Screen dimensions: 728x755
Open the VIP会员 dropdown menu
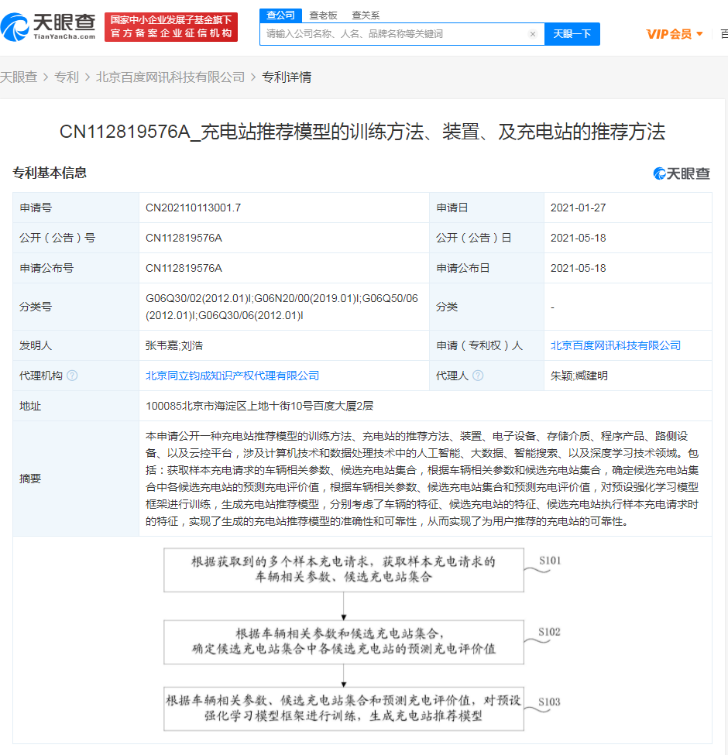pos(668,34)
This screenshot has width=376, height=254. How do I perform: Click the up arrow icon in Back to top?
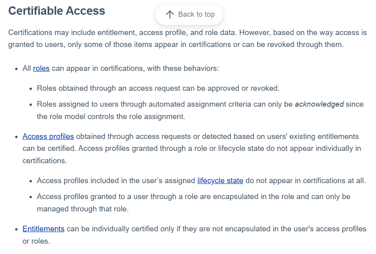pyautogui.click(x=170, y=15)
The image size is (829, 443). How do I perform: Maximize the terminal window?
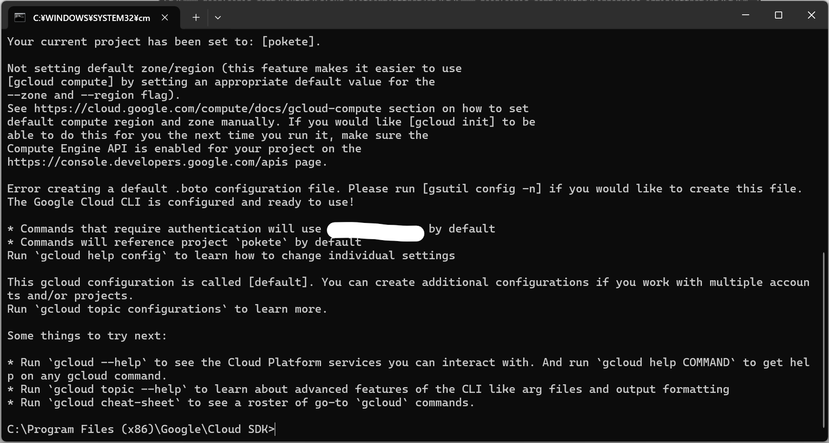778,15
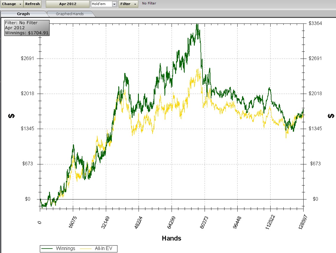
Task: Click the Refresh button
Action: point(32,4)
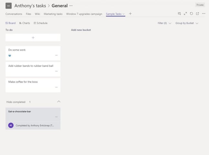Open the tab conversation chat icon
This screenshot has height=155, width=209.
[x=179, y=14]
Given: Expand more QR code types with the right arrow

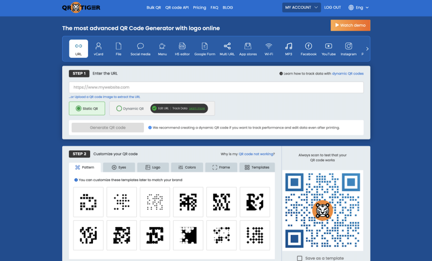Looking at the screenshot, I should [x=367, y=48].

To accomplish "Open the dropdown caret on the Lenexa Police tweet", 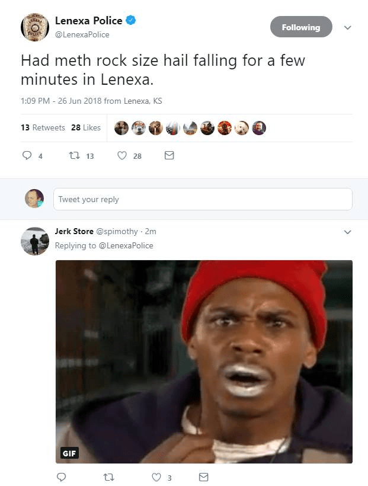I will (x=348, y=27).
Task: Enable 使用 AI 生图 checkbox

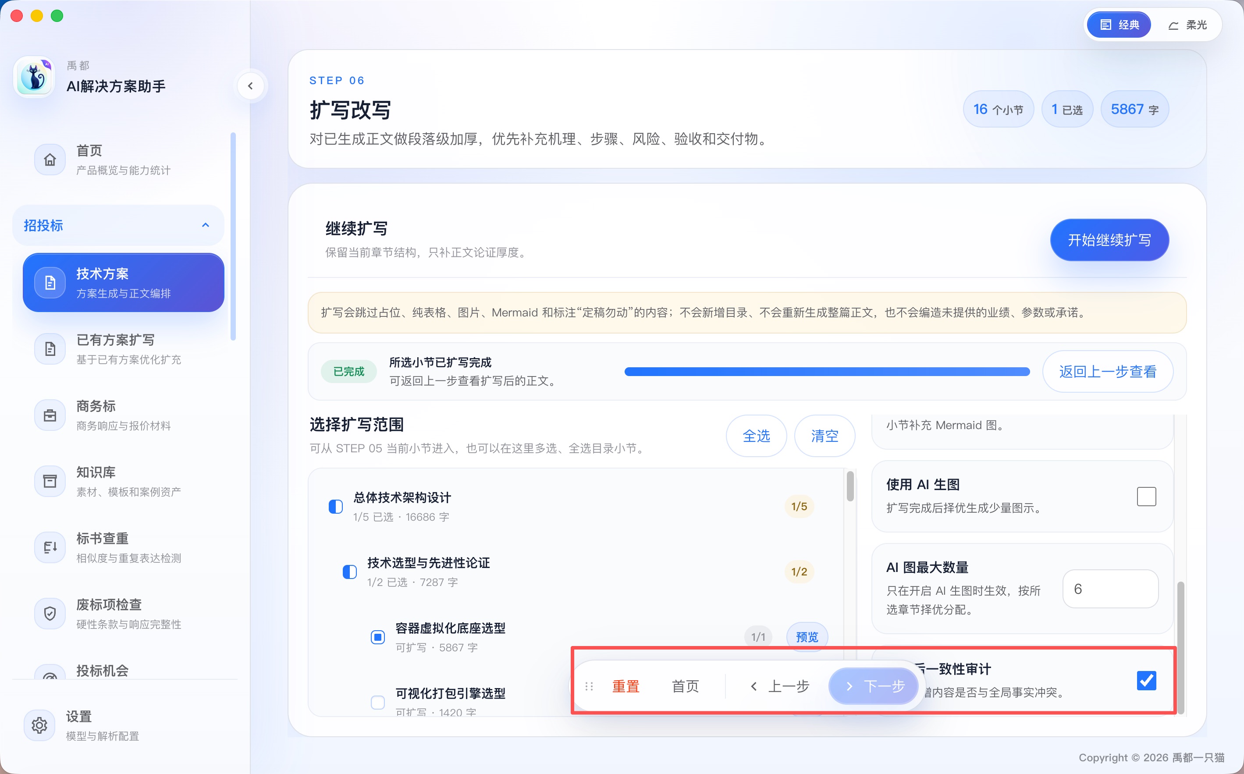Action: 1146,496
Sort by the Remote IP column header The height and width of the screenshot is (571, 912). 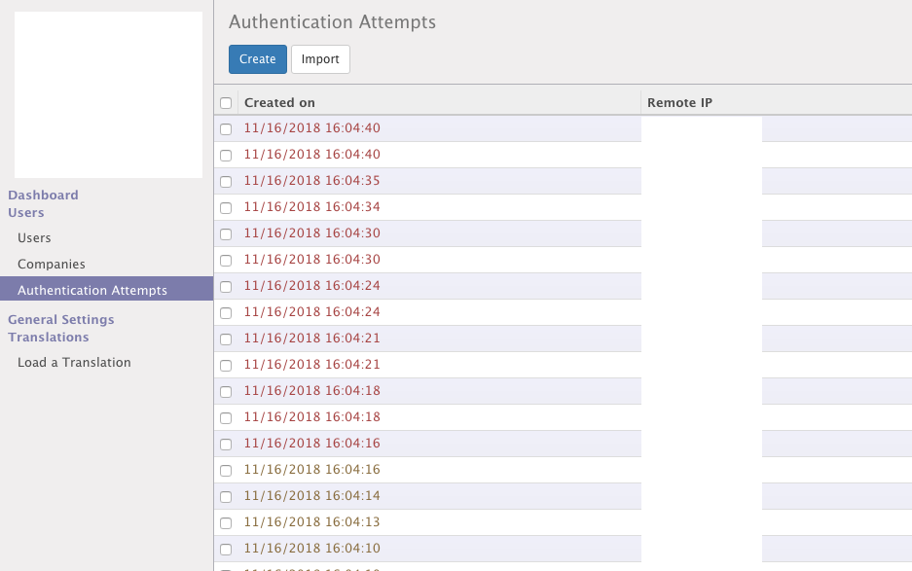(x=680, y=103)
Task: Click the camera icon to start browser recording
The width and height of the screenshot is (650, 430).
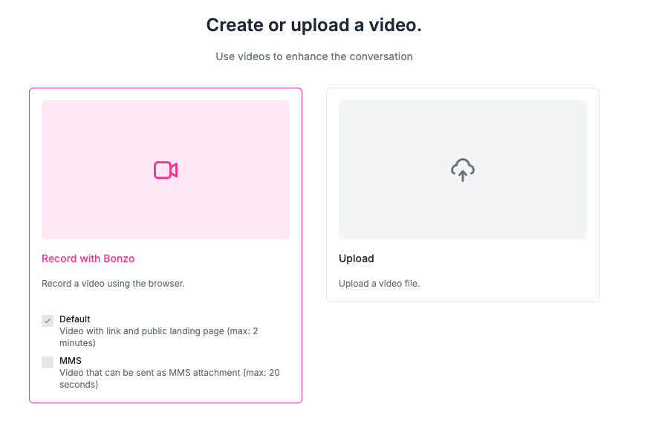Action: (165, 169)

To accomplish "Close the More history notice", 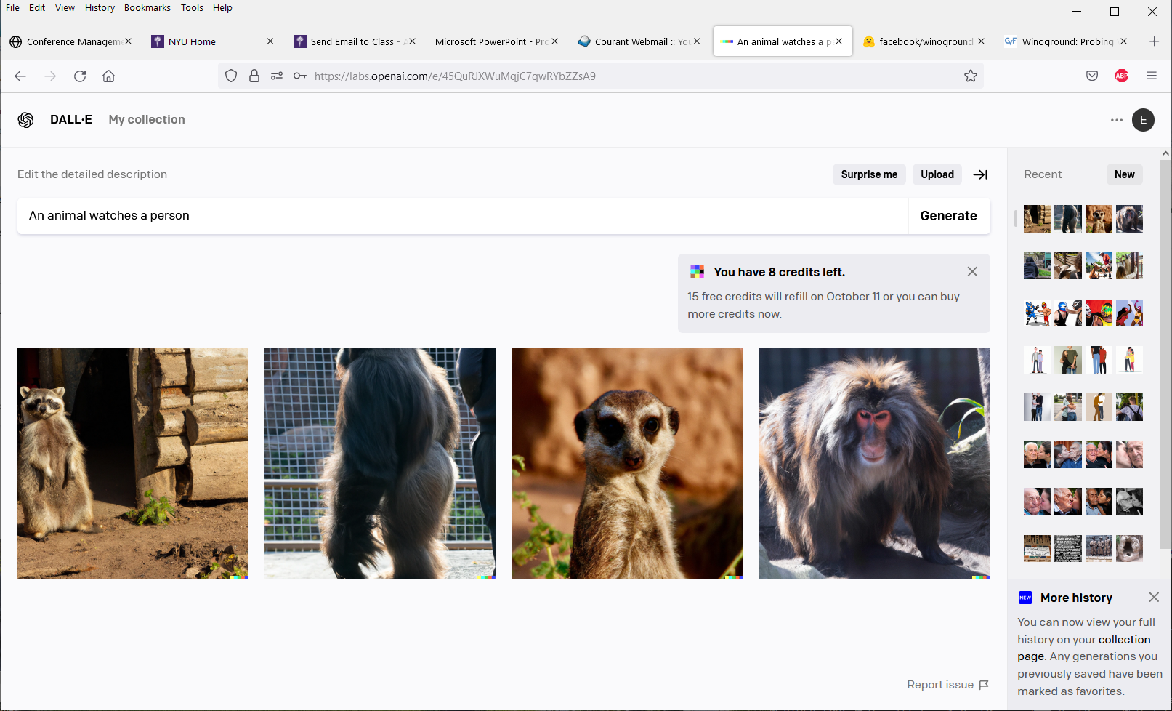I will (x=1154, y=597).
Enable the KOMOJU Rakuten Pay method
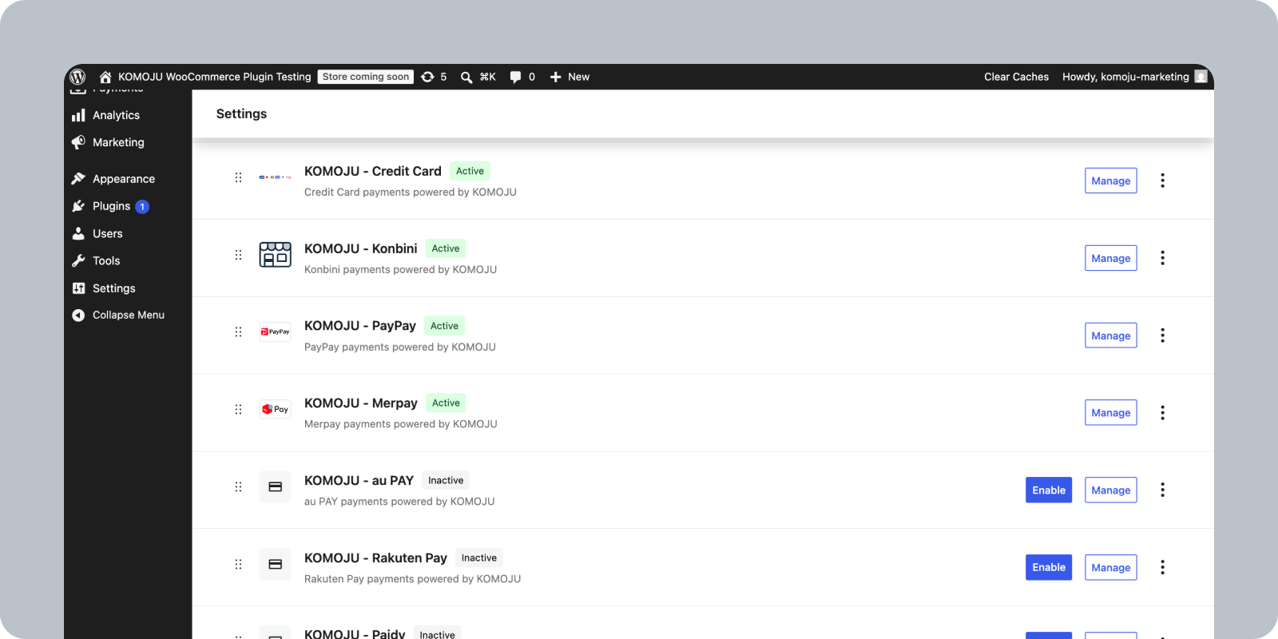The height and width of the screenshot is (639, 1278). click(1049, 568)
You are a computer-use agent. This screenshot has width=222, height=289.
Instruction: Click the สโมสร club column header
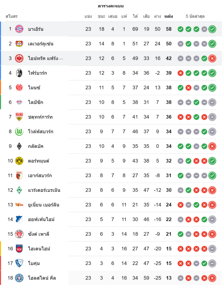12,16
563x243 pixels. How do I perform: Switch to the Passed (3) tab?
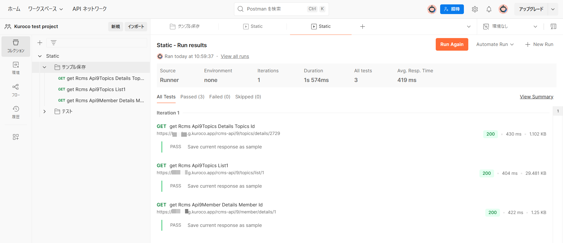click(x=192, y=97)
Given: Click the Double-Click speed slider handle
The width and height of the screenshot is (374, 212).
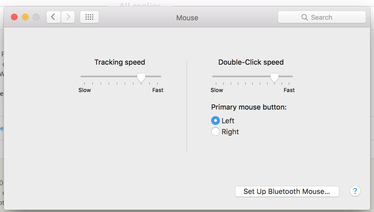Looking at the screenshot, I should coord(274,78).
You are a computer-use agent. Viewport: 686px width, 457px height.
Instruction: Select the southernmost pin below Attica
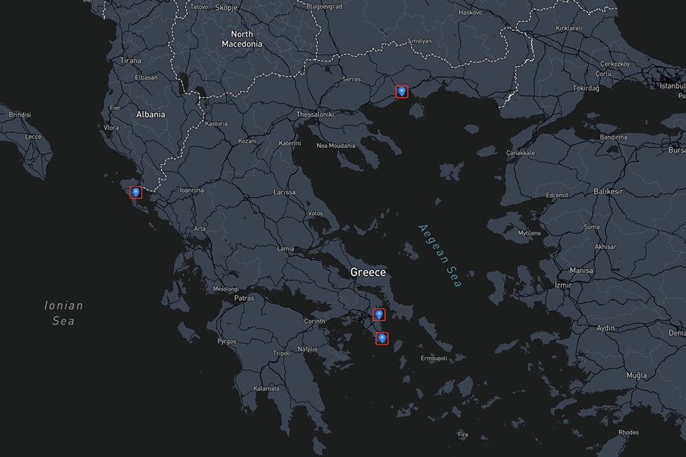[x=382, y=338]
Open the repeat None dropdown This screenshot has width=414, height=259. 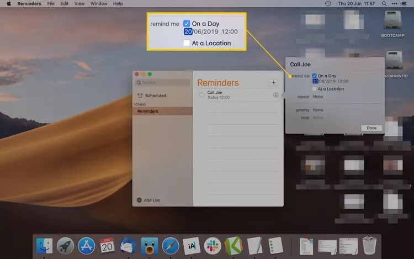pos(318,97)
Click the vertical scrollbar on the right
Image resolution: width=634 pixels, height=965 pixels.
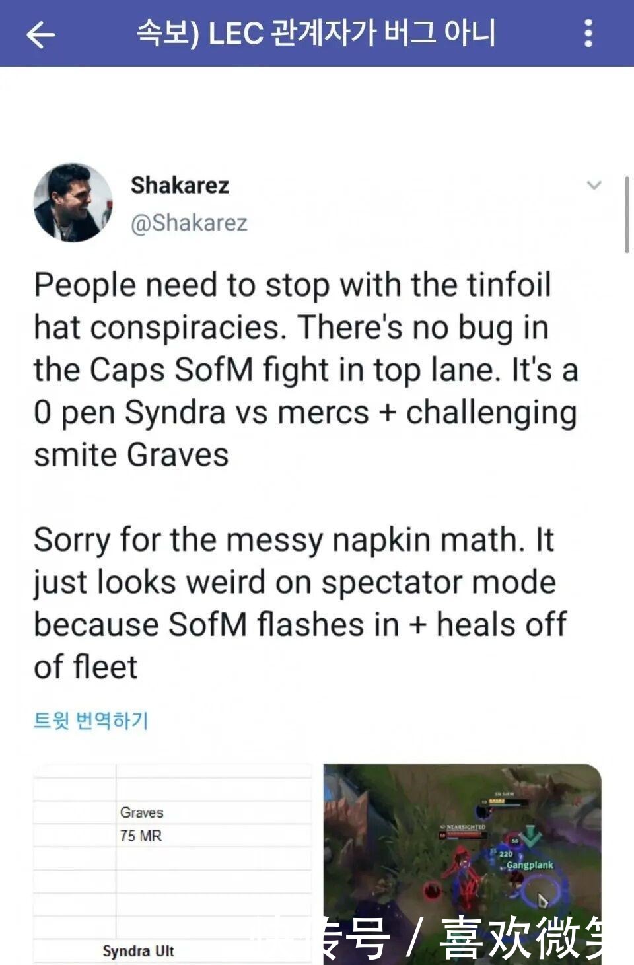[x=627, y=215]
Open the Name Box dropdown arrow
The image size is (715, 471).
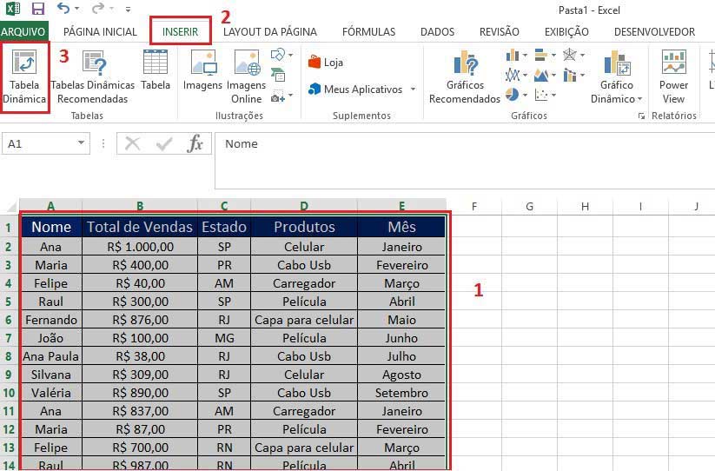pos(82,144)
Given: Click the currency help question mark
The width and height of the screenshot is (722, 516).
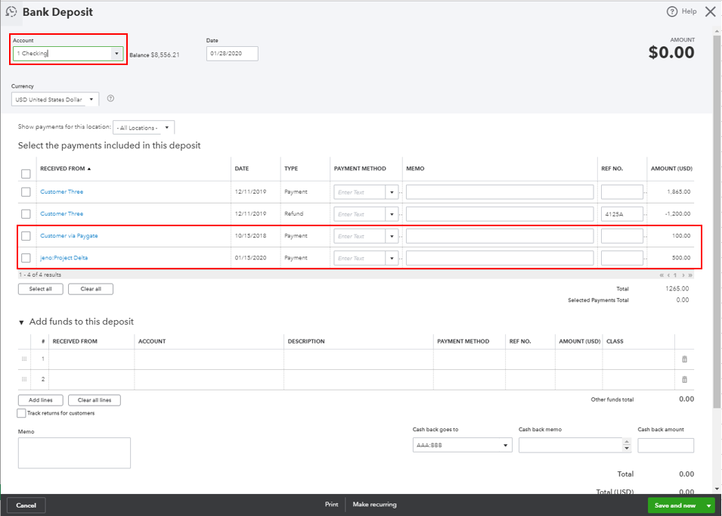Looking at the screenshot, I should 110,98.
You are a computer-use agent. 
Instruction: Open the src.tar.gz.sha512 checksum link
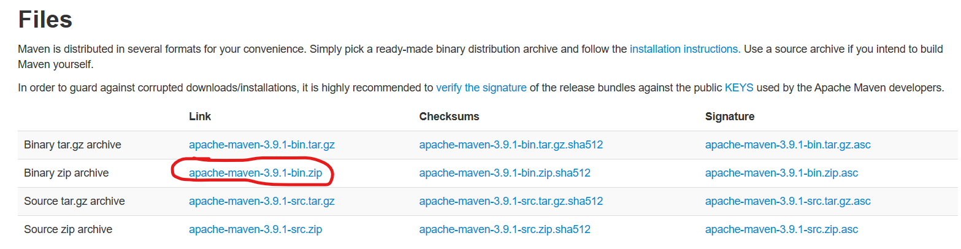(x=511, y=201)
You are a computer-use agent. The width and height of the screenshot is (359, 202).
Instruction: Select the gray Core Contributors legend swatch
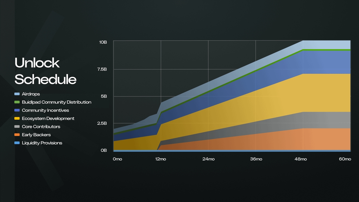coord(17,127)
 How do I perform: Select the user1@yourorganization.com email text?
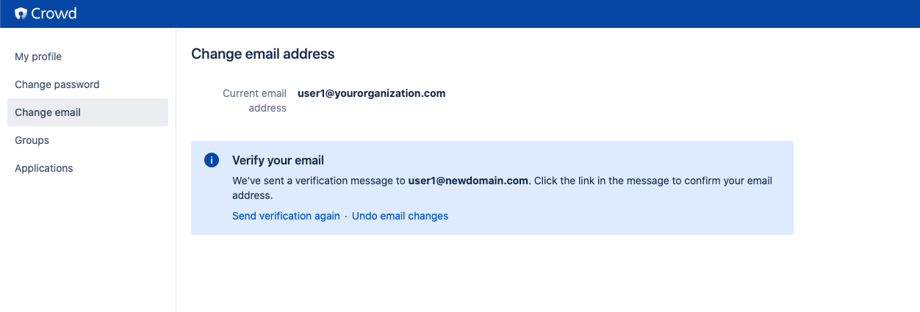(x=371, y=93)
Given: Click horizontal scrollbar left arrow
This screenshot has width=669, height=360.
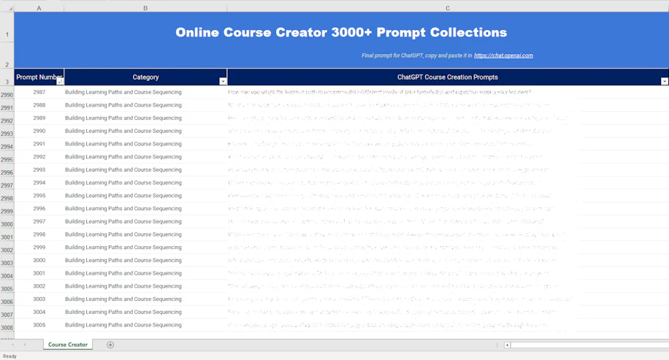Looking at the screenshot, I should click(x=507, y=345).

+++

Aim of the exercise: Output exactly the lines above, from the line with "Enable the KOMOJU Rakuten Pay method" to the line with "Given: Click the Double-Click", both included; skip the pictures.

Answer to this task:
Enable the KOMOJU Rakuten Pay method
The height and width of the screenshot is (639, 1278). click(1049, 568)
You are a computer-use agent. This screenshot has width=222, height=289.
Instruction: Click the สโมสร club column header
12,16
563x243 pixels. How do I perform: Switch to the Passed (3) tab?
click(x=192, y=97)
Given: Click the Double-Click speed slider handle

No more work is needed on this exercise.